REQUIRED TASKS ▸
1 - Name every defendant whose appeal is described in the court opinion excerpt below.
2 - Reproduce the portion of the court opinion excerpt below, starting with "James R. Thompson, U." and going on through "SPRECHER, Circuit Judges.".
3 - Using the court opinion excerpt below, answer these questions:
(a) Which judge sits as Senior Circuit Judge?
(b) How many counts relate to Bey's false statements made by signing check receipts?
(c) Under which statute is Cogwell's misapplication of grant funds charged?

TEXT SEGMENT ▸
James R. Thompson, U. S. Atty., William T. Huyck, Gordon B. Nash, Jr., Asst. U. S. Attys., Chicago, Ill., for plaintiff-appellee.

Before CASTLE, Senior Circuit Judge, and PELL and SPRECHER, Circuit Judges.

CASTLE, Senior Circuit Judge.

Defendants Bey, Cogwell, Fort, Jackson and Pugh1 appeal their jury convictions for conspiring to make false statements to the Office of Educational Opportunity, to obtain fraudulently monies which were the subject of a poverty program grant, and to defraud the United States through falsification and concealment of material facts. Defendant Jackson also appeals his convictions for knowingly making false statements in contravention of 18 U.S.C. § 1001 by signing the time and attendance sheets of program trainees with the knowledge that they were neither at the training centers nor at job interviews (9 counts), and for misapplying grant funds by endorsing the names of trainees to stipend checks knowing that they received neither the checks nor the proceeds and causing the fraudulent endorsement of the checks in violation of 42 U.S.C. § 2703 (2 counts). Defendant Bey additionally appeals his conviction for knowingly making false statements, contrary to 18 U.S.C. § 1001, by signing check receipts with the knowledge that the trainees did not receive the checks or the proceeds (6 counts). Defendant Cogwell further appeals his convictions for knowingly making false statements, unlawful under 18 U.S.C. § 1001, by signing the time and attendance sheets of trainees with the knowledge that they were neither at the training centers nor at job interviews (2 counts) and by signing check receipts knowing the trainees neither received the checks nor the proceeds (4 counts). Cogwell also appeals his conviction for misapplying grant funds by endorsing the names of trainees to stipend checks and causing the fraudulent endorsement of them in violation of 42 U.S.C. § 2703 (4 counts).

GIVEN MATERIAL ▸

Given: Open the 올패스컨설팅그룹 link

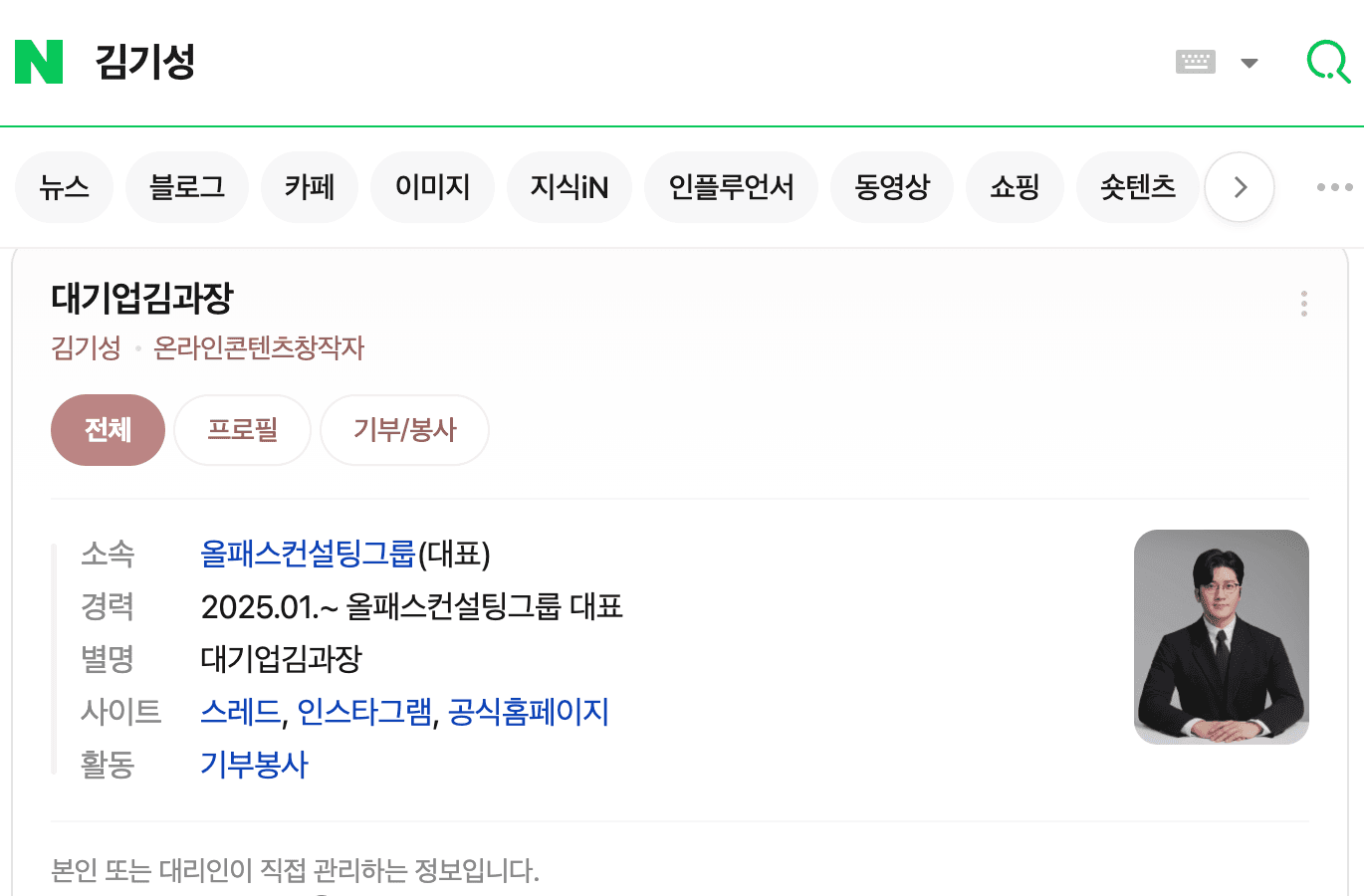Looking at the screenshot, I should [x=307, y=555].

ANSWERS BELOW ▸
1 - Bey, Cogwell, Fort, Jackson, Pugh

2 -
James R. Thompson, U. S. Atty., William T. Huyck, Gordon B. Nash, Jr., Asst. U. S. Attys., Chicago, Ill., for plaintiff-appellee.

Before CASTLE, Senior Circuit Judge, and PELL and SPRECHER, Circuit Judges.

3 -
(a) Castle
(b) 6 counts
(c) 42 U.S.C. § 2703